== Directions ==
Lay out all the items below as a Markdown table with two columns: Row, which numbers each line, and Line, which holds the line itself. Leave out blank lines.

======== Data to process

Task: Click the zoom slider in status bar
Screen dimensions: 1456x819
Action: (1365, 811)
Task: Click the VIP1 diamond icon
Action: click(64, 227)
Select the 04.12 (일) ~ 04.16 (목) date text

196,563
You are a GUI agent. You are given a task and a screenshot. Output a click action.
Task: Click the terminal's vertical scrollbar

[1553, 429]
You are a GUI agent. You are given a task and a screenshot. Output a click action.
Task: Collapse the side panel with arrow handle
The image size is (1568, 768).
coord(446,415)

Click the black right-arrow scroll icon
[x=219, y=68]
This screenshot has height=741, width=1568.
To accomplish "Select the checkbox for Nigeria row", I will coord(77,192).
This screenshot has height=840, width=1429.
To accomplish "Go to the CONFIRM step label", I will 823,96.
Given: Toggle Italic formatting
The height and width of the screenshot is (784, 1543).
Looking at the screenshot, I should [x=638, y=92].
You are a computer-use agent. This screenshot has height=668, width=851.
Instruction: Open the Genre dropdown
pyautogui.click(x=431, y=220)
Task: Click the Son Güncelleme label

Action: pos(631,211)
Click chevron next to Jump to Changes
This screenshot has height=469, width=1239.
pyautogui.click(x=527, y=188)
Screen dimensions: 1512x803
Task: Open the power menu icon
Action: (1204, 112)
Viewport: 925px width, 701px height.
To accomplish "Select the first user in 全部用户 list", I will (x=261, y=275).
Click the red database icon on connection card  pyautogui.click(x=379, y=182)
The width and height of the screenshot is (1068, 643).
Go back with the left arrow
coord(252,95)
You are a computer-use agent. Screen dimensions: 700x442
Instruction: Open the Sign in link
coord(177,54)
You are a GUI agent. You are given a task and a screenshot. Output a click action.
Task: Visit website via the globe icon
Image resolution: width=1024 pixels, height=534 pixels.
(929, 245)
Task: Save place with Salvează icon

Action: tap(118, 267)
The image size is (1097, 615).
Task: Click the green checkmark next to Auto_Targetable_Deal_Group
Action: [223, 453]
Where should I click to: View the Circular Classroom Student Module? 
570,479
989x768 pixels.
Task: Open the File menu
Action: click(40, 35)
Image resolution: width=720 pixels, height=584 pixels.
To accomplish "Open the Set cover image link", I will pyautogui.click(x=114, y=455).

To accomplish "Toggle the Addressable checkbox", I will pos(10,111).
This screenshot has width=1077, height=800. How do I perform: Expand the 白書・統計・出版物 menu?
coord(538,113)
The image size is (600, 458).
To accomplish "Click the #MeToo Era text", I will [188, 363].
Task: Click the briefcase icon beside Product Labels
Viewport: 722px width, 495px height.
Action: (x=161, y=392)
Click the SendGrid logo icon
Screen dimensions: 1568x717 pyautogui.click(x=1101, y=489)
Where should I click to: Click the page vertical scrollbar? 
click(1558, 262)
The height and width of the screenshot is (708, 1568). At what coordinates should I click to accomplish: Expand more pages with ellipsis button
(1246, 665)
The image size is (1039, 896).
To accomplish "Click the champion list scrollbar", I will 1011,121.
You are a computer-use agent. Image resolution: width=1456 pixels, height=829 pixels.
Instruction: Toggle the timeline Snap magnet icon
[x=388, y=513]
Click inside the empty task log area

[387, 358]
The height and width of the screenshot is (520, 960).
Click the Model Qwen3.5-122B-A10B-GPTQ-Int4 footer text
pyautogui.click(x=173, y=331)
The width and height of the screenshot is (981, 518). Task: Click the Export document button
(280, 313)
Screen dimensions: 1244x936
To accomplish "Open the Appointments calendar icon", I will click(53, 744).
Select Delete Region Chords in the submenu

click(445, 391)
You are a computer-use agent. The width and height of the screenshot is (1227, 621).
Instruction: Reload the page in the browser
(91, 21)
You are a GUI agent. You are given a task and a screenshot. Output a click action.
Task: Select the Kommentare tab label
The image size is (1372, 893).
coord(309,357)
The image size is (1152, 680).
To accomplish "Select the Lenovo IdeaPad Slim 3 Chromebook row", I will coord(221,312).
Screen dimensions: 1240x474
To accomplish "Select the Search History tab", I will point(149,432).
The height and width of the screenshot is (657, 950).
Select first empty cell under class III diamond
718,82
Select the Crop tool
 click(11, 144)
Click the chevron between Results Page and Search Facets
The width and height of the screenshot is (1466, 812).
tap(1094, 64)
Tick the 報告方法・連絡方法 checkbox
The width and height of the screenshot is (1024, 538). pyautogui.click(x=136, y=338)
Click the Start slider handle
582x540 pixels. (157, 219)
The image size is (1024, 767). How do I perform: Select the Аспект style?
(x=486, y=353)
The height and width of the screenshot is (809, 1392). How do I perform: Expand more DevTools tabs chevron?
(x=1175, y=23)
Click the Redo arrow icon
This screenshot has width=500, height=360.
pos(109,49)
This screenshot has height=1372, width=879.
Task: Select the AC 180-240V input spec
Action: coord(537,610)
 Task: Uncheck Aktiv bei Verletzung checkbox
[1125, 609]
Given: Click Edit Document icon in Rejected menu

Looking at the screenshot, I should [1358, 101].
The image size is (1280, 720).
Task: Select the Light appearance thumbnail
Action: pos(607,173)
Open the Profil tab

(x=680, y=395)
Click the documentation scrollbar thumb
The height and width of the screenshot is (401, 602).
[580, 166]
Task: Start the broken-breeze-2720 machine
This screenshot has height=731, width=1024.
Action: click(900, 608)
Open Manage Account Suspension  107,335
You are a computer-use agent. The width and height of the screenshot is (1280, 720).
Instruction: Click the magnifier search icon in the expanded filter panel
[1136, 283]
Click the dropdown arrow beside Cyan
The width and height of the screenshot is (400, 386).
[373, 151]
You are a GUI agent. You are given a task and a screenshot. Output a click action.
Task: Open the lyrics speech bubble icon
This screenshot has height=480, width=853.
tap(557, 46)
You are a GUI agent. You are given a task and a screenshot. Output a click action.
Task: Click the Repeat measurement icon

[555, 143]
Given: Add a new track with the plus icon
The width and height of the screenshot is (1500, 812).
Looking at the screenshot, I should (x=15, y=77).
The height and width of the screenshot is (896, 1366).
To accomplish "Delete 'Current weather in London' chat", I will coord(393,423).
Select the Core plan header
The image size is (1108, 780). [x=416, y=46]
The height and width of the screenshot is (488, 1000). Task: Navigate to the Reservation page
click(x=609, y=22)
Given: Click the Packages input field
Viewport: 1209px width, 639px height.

================

== Correct response ==
| Row | Line |
|---|---|
| 1 | Task: Click the zoom slider in status bar |
| 2 | Screen dimensions: 1456x819 |
| 3 | Action: (1365, 811) |
| 4 | Task: Click the VIP1 diamond icon |
| 5 | Action: click(64, 227) |
| 6 | Select the 04.12 (일) ~ 04.16 (목) date text |
| 7 | 196,563 |
| 8 | You are a GUI agent. You are given a task and a screenshot. Output a click action. |
| 9 | Task: Click the terminal's vertical scrollbar |
| 10 | [1553, 429] |
| 11 | You are a GUI agent. You are given a task and a screenshot. Output a click action. |
| 12 | Task: Collapse the side panel with arrow handle |
| 13 | The image size is (1568, 768). |
| 14 | coord(446,415) |
| 15 | Click the black right-arrow scroll icon |
| 16 | [x=219, y=68] |
| 17 | This screenshot has height=741, width=1568. |
| 18 | To accomplish "Select the checkbox for Nigeria row", I will coord(77,192). |
| 19 | This screenshot has height=840, width=1429. |
| 20 | To accomplish "Go to the CONFIRM step label", I will 823,96. |
| 21 | Given: Toggle Italic formatting |
| 22 | The height and width of the screenshot is (784, 1543). |
| 23 | Looking at the screenshot, I should [x=638, y=92]. |
| 24 | You are a computer-use agent. This screenshot has height=668, width=851. |
| 25 | Instruction: Open the Genre dropdown |
| 26 | pyautogui.click(x=431, y=220) |
| 27 | Task: Click the Son Güncelleme label |
| 28 | Action: pos(631,211) |
| 29 | Click chevron next to Jump to Changes |
| 30 | This screenshot has height=469, width=1239. |
| 31 | pyautogui.click(x=527, y=188) |
| 32 | Screen dimensions: 1512x803 |
| 33 | Task: Open the power menu icon |
| 34 | Action: (1204, 112) |
| 35 | Viewport: 925px width, 701px height. |
| 36 | To accomplish "Select the first user in 全部用户 list", I will (x=261, y=275). |
| 37 | Click the red database icon on connection card  pyautogui.click(x=379, y=182) |
| 38 | The width and height of the screenshot is (1068, 643). |
| 39 | Go back with the left arrow |
| 40 | coord(252,95) |
| 41 | You are a computer-use agent. Screen dimensions: 700x442 |
| 42 | Instruction: Open the Sign in link |
| 43 | coord(177,54) |
| 44 | You are a GUI agent. You are given a task and a screenshot. Output a click action. |
| 45 | Task: Visit website via the globe icon |
| 46 | Image resolution: width=1024 pixels, height=534 pixels. |
| 47 | (929, 245) |
| 48 | Task: Save place with Salvează icon |
| 49 | Action: tap(118, 267) |
| 50 | The image size is (1097, 615). |
| 51 | Task: Click the green checkmark next to Auto_Targetable_Deal_Group |
| 52 | Action: [223, 453] |
| 53 | Where should I click to: View the Circular Classroom Student Module?  |
| 54 | 570,479 |
| 55 | 989x768 pixels. |
| 56 | Task: Open the File menu |
| 57 | Action: click(40, 35) |
| 58 | Image resolution: width=720 pixels, height=584 pixels. |
| 59 | To accomplish "Open the Set cover image link", I will pyautogui.click(x=114, y=455). |
| 60 | To accomplish "Toggle the Addressable checkbox", I will pos(10,111). |
| 61 | This screenshot has width=1077, height=800. How do I perform: Expand the 白書・統計・出版物 menu? |
| 62 | coord(538,113) |
| 63 | The image size is (600, 458). |
| 64 | To accomplish "Click the #MeToo Era text", I will [188, 363]. |
| 65 | Task: Click the briefcase icon beside Product Labels |
| 66 | Viewport: 722px width, 495px height. |
| 67 | Action: (x=161, y=392) |
| 68 | Click the SendGrid logo icon |
| 69 | Screen dimensions: 1568x717 pyautogui.click(x=1101, y=489) |
| 70 | Where should I click to: Click the page vertical scrollbar?  |
| 71 | click(1558, 262) |
| 72 | The height and width of the screenshot is (708, 1568). At what coordinates should I click to accomplish: Expand more pages with ellipsis button |
| 73 | (1246, 665) |
| 74 | The image size is (1039, 896). |
| 75 | To accomplish "Click the champion list scrollbar", I will 1011,121. |
| 76 | You are a computer-use agent. Image resolution: width=1456 pixels, height=829 pixels. |
| 77 | Instruction: Toggle the timeline Snap magnet icon |
| 78 | [x=388, y=513] |
| 79 | Click inside the empty task log area |
| 80 | [387, 358] |
| 81 | The height and width of the screenshot is (520, 960). |
| 82 | Click the Model Qwen3.5-122B-A10B-GPTQ-Int4 footer text |
| 83 | pyautogui.click(x=173, y=331) |
| 84 | The width and height of the screenshot is (981, 518). Task: Click the Export document button |
| 85 | (280, 313) |
| 86 | Screen dimensions: 1244x936 |
| 87 | To accomplish "Open the Appointments calendar icon", I will click(53, 744). |
| 88 | Select Delete Region Chords in the submenu |
| 89 | click(445, 391) |
| 90 | You are a computer-use agent. The width and height of the screenshot is (1227, 621). |
| 91 | Instruction: Reload the page in the browser |
| 92 | (91, 21) |
| 93 | You are a GUI agent. You are given a task and a screenshot. Output a click action. |
| 94 | Task: Select the Kommentare tab label |
| 95 | The image size is (1372, 893). |
| 96 | coord(309,357) |
| 97 | The image size is (1152, 680). |
| 98 | To accomplish "Select the Lenovo IdeaPad Slim 3 Chromebook row", I will coord(221,312). |
| 99 | Screen dimensions: 1240x474 |
| 100 | To accomplish "Select the Search History tab", I will point(149,432). |
| 101 | The height and width of the screenshot is (657, 950). |
| 102 | Select first empty cell under class III diamond |
| 103 | 718,82 |
| 104 | Select the Crop tool |
| 105 |  click(11, 144) |
| 106 | Click the chevron between Results Page and Search Facets |
| 107 | The width and height of the screenshot is (1466, 812). |
| 108 | tap(1094, 64) |
| 109 | Tick the 報告方法・連絡方法 checkbox |
| 110 | The width and height of the screenshot is (1024, 538). pyautogui.click(x=136, y=338) |
| 111 | Click the Start slider handle |
| 112 | 582x540 pixels. (157, 219) |
| 113 | The image size is (1024, 767). How do I perform: Select the Аспект style? |
| 114 | (x=486, y=353) |
| 115 | The height and width of the screenshot is (809, 1392). How do I perform: Expand more DevTools tabs chevron? |
| 116 | (x=1175, y=23) |
| 117 | Click the Redo arrow icon |
| 118 | This screenshot has width=500, height=360. |
| 119 | pos(109,49) |
| 120 | This screenshot has height=1372, width=879. |
| 121 | Task: Select the AC 180-240V input spec |
| 122 | Action: coord(537,610) |
| 123 |  Task: Uncheck Aktiv bei Verletzung checkbox |
| 124 | [1125, 609] |
| 125 | Given: Click Edit Document icon in Rejected menu |
| 126 | Looking at the screenshot, I should [1358, 101]. |
| 127 | The image size is (1280, 720). |
| 128 | Task: Select the Light appearance thumbnail |
| 129 | Action: pos(607,173) |
| 130 | Open the Profil tab |
| 131 | (x=680, y=395) |
| 132 | Click the documentation scrollbar thumb |
| 133 | The height and width of the screenshot is (401, 602). |
| 134 | [580, 166] |
| 135 | Task: Start the broken-breeze-2720 machine |
| 136 | This screenshot has height=731, width=1024. |
| 137 | Action: click(900, 608) |
| 138 | Open Manage Account Suspension  107,335 |
| 139 | You are a computer-use agent. The width and height of the screenshot is (1280, 720). |
| 140 | Instruction: Click the magnifier search icon in the expanded filter panel |
| 141 | [1136, 283] |
| 142 | Click the dropdown arrow beside Cyan |
| 143 | The width and height of the screenshot is (400, 386). |
| 144 | [373, 151] |
| 145 | You are a GUI agent. You are given a task and a screenshot. Output a click action. |
| 146 | Task: Open the lyrics speech bubble icon |
| 147 | This screenshot has height=480, width=853. |
| 148 | tap(557, 46) |
| 149 | You are a GUI agent. You are given a task and a screenshot. Output a click action. |
| 150 | Task: Click the Repeat measurement icon |
| 151 | [555, 143] |
| 152 | Given: Add a new track with the plus icon |
| 153 | The width and height of the screenshot is (1500, 812). |
| 154 | Looking at the screenshot, I should (x=15, y=77). |
| 155 | The height and width of the screenshot is (896, 1366). |
| 156 | To accomplish "Delete 'Current weather in London' chat", I will coord(393,423). |
| 157 | Select the Core plan header |
| 158 | The image size is (1108, 780). [x=416, y=46] |
| 159 | The height and width of the screenshot is (488, 1000). Task: Navigate to the Reservation page |
| 160 | click(x=609, y=22) |
| 161 | Given: Click the Packages input field |
| 162 | Viewport: 1209px width, 639px height. |